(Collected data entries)
##########

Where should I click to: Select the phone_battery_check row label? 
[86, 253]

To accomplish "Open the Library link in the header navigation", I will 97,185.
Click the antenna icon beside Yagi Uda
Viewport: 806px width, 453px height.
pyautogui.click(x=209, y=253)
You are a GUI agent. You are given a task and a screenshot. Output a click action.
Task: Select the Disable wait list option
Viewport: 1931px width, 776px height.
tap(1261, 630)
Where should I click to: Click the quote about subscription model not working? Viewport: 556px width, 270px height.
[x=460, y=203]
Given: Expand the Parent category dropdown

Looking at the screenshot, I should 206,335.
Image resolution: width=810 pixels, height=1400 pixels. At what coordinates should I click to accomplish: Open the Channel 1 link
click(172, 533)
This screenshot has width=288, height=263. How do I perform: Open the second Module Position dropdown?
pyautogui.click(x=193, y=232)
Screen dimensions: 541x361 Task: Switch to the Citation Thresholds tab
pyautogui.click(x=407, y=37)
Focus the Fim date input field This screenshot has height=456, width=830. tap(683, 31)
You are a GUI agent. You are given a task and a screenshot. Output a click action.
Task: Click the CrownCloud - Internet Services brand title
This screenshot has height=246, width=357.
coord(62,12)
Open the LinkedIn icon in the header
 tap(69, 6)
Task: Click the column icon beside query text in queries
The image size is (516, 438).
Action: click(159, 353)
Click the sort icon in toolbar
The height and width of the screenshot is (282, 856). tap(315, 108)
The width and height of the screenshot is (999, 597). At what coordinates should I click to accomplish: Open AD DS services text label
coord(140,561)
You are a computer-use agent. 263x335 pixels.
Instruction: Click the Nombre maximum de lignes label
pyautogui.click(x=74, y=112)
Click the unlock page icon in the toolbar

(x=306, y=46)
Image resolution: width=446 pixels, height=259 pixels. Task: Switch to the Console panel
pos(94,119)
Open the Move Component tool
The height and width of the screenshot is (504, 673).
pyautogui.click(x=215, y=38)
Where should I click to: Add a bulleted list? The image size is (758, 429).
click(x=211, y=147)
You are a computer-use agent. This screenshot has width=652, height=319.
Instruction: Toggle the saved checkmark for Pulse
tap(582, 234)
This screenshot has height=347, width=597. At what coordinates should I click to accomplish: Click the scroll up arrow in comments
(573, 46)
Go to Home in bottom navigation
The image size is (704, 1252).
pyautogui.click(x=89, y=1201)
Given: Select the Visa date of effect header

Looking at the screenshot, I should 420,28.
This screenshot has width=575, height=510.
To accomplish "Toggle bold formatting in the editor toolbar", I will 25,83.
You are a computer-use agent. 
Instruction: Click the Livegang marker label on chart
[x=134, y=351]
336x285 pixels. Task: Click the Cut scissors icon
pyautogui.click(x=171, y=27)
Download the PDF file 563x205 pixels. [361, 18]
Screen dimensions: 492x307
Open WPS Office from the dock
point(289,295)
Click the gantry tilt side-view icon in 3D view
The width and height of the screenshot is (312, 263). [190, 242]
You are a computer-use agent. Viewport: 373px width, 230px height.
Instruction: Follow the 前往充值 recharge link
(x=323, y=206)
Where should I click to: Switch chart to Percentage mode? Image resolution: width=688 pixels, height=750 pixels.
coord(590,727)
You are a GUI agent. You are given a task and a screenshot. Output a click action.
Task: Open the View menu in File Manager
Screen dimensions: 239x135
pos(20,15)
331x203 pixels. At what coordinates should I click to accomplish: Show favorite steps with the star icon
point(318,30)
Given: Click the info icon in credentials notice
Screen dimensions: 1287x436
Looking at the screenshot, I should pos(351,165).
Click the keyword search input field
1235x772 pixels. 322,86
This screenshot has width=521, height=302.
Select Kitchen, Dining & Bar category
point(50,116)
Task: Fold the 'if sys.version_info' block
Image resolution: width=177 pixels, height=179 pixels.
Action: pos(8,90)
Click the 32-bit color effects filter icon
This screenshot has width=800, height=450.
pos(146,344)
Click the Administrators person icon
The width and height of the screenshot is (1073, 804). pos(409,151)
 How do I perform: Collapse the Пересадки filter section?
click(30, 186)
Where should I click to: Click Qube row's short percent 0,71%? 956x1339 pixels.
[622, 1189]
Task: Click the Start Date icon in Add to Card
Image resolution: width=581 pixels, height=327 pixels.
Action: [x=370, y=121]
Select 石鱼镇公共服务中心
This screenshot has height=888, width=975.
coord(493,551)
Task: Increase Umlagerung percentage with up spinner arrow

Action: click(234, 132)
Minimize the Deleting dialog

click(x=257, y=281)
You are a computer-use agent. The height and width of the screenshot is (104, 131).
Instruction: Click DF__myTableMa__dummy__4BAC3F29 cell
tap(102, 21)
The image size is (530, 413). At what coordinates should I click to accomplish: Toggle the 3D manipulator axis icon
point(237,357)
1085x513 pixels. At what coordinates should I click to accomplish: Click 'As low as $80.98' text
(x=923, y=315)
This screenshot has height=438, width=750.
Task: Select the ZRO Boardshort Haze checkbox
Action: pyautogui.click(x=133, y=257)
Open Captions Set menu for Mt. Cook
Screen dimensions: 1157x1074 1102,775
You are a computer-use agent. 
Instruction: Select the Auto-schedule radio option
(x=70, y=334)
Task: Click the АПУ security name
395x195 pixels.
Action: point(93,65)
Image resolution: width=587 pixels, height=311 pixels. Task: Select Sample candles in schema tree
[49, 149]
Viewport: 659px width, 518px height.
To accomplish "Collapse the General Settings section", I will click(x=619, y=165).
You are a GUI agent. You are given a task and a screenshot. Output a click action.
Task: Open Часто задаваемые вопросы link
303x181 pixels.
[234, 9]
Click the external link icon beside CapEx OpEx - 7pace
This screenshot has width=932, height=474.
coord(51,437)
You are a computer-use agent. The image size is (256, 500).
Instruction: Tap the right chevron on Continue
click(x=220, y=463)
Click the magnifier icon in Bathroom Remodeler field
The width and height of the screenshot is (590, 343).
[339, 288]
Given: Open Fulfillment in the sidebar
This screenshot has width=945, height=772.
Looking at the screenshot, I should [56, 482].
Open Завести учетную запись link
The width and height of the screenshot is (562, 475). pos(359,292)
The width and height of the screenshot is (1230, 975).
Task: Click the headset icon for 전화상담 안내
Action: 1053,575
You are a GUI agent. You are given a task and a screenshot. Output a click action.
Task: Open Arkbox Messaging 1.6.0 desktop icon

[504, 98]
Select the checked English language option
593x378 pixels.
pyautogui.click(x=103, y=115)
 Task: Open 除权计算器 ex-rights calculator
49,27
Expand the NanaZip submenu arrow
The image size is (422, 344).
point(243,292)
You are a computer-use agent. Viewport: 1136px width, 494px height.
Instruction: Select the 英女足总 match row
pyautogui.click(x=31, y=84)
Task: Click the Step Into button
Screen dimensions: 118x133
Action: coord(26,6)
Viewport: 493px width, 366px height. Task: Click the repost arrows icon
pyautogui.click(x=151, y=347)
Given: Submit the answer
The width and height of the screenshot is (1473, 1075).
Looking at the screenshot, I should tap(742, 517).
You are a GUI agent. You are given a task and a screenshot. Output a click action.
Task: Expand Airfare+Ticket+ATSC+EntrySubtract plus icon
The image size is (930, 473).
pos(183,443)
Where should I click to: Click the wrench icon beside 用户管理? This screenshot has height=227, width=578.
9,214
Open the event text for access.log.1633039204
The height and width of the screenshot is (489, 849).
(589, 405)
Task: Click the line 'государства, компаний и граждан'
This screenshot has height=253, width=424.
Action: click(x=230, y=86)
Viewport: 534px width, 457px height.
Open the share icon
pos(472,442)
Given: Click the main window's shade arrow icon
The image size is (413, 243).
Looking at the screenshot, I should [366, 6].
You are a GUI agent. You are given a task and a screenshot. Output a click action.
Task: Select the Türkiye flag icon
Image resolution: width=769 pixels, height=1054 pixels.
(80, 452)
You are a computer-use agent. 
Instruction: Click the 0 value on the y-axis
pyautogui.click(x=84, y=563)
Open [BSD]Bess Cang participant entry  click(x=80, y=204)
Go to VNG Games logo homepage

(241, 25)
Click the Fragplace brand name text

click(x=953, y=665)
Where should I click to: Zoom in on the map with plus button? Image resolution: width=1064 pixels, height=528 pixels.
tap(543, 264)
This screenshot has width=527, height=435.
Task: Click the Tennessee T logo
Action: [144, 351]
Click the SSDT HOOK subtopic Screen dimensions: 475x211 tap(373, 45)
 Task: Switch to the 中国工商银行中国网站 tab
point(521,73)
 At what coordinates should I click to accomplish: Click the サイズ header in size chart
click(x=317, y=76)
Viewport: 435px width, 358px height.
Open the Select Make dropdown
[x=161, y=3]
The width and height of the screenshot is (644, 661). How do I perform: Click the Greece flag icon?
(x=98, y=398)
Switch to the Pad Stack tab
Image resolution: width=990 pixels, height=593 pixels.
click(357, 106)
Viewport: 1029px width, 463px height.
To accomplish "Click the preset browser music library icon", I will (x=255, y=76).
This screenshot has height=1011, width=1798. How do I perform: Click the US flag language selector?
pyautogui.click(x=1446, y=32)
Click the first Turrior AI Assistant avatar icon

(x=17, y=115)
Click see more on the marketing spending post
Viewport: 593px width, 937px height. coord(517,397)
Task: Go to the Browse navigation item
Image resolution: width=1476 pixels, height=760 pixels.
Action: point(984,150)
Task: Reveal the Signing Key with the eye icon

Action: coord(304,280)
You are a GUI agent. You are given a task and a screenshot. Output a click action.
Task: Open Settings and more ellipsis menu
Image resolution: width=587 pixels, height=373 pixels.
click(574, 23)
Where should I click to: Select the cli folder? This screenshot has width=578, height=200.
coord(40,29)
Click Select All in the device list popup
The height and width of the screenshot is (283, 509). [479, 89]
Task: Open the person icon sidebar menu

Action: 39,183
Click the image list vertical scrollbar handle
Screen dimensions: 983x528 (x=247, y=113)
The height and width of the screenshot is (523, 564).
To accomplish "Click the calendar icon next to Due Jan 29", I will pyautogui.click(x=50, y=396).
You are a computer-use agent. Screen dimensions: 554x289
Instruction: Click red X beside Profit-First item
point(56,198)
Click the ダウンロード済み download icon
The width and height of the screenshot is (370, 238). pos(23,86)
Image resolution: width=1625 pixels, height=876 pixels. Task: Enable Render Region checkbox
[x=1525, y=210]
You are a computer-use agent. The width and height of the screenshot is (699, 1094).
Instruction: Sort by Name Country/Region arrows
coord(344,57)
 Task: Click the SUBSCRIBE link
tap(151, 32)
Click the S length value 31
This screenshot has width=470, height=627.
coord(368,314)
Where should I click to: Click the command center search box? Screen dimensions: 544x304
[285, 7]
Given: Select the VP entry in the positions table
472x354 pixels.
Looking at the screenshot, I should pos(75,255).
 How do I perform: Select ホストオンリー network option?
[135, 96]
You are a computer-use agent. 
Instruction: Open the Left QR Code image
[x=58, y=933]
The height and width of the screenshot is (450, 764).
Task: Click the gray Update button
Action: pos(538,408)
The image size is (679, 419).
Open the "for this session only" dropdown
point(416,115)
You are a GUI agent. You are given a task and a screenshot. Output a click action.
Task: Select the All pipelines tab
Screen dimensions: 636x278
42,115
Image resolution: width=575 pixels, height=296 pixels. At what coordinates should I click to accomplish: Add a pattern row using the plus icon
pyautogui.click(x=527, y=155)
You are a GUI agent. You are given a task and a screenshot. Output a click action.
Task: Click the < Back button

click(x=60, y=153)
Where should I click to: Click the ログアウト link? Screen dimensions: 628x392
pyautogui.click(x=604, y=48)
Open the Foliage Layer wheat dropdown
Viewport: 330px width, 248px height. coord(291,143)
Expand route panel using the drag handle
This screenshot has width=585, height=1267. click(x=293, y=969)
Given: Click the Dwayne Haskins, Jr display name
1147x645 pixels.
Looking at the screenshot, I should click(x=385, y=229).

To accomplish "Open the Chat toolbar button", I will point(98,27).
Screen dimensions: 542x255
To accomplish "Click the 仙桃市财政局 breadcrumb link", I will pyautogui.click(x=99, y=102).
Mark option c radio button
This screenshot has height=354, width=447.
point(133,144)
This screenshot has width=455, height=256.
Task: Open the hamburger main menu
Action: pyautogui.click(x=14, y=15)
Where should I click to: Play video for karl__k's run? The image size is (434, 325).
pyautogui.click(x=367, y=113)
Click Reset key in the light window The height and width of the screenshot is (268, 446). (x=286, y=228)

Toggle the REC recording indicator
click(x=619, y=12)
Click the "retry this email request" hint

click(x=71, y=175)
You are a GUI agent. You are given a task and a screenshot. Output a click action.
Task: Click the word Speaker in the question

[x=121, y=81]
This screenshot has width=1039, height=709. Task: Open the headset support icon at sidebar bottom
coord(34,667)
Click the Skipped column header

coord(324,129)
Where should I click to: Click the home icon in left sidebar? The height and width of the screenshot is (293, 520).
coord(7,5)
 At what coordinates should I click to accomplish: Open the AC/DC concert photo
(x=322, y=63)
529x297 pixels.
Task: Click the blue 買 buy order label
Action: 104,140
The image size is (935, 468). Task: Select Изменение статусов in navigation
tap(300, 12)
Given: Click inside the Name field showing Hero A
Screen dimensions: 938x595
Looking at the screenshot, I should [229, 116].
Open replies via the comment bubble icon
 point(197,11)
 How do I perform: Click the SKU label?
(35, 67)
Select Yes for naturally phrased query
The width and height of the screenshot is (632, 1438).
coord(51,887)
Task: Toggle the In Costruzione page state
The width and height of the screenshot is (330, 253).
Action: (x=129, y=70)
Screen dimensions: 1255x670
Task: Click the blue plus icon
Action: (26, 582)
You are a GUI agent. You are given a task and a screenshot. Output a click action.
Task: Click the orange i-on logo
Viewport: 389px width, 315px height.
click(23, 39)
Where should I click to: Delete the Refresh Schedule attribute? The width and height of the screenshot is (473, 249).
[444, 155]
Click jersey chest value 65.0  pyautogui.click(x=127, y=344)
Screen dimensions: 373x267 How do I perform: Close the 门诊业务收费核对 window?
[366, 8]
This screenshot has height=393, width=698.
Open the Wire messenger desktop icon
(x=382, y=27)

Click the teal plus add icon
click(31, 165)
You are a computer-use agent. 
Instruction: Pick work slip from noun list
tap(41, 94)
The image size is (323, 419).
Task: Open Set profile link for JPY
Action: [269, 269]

##########

## [To do]
Identify the lines above with the word "Settings". Copy them.

## [Worked solution]
To accomplish "Collapse the General Settings section", I will click(x=619, y=165).
Task: Open Settings and more ellipsis menu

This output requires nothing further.